Statistical analysis

All values are expressed as the mean ± SEM. Statistical analysis was performed using Student’s t-tests or one-way analysis of variance (ANOVA) followed by Dunnett's test where appropriate. A value of p<0.05 was considered statistically significant.


Hypoxia increase the production of ROS through the 15-LO/15-HETE pathway

To evaluate the effect of hypoxia on the production of ROS, we labeled PAECs and PASMCs with CM-H2DCFDA or MitoSOX molecular probes. These assays demonstrated that ROS were increased in PAECs and their mitochondria under hypoxic conditions.

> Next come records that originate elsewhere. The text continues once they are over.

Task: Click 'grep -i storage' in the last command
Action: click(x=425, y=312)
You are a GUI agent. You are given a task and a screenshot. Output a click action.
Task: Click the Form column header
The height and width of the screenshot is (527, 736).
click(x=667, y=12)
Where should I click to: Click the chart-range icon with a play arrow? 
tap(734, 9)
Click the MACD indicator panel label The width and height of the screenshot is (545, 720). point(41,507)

Cinnamyl 3, 4-dihydroxy-[alpha]-cyanocinnamate (CDC) (an inhibitor of 15-LO) alleviated the effect of hypoxia on ROS production (in Fig 1A, CM-H2DCFDA is green, and MitoSOX is red). As CDC may cause non-specific inhibition of 15-LO, we also employed siRNA interference to specifically inhibit the expression of 15-LO in PAECs. Si15-LO1 and si15-LO2 also reduced the hypoxia-induced ROS production in endothelial cells and PAEC mitochondria. These data indicated that the 15-LO/15-HETE pathway may contribute to the process by which hypoxia regulates ROS production.

Fig 1. Immunofluorescence is employed to evaluate ROS production in cells (green) and mitochondria (red).

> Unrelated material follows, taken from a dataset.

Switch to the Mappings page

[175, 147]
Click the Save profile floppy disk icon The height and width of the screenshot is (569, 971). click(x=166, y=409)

(A) PAECs were pretreated with CDC (inhibitor of 15-LO) or si15-LO and then exposed to 15-HETE and CM-H2DCFDA or MitoSOX to measure the effect of 15-HETE on the production of ROS. To locate the target of 15-HETE, PAECs (B) and PASMCs (C) were incubated with APO (apocynin, an NADPH oxidase inhibitor) or RE (rotenone, a mitochondria inhibitor) prior to treatment with 15-HETE. ROS were assessed by CLSM after treatment with CM-H2DCFDA and MitoSOX. Green, cellular ROS; red, mitochondrial ROS. Scale bars equal 100 μm, Nor, normoxia; Hyp, hypoxia; 15, 15-HETE.

It is well known that ROS can originate from several different reaction steps of the mitochondrial electron transport chain, especially in the reactions involving xanthine oxidase, nicotinamide adenine dinucleotide phosphate (NADPH) oxidases (Nox enzymes), and other enzymes [34, 35]. However, relatively little is known about the main cellular sources of ROS that contribute to the process of 15-HETE-mediated hypoxic PVR. We hypothesized that the ROS induced by 15-HETE are mainly generated by NADPH oxidases and mitochondria. To test this hypothesis, we treated the PAECs with APO (apocynin, a Nox4 inhibitor) or RE (rotenone, a mitochondrial inhibitor) to determine the cellular source of ROS. We found that both APO and RE decreased the cellular and mitochondrial ROS in PAECs (Fig 1B and 1C). However, different results were observed in PASMCs and their mitochondria, where RE but not APO treatment blocked the increased production of ROS triggered by 15-HETE. These data indicated that the main sources of ROS in PAECs were NADPH oxidase (APO) and mitochondria, but mitochondria played a predominant role in ROS production in PASMCs. This finding implies the existence of distinct regulatory mechanisms in the vascular endothelium and the smooth muscle layer. Taken together, these results demonstrated that the 15-LO/15-HETE pathway may be involved in the process by which hypoxia induces ROS production, with the main cellular sources of ROS in PAECs being the Nox4 pathway and the mitochondrial electron transport chain.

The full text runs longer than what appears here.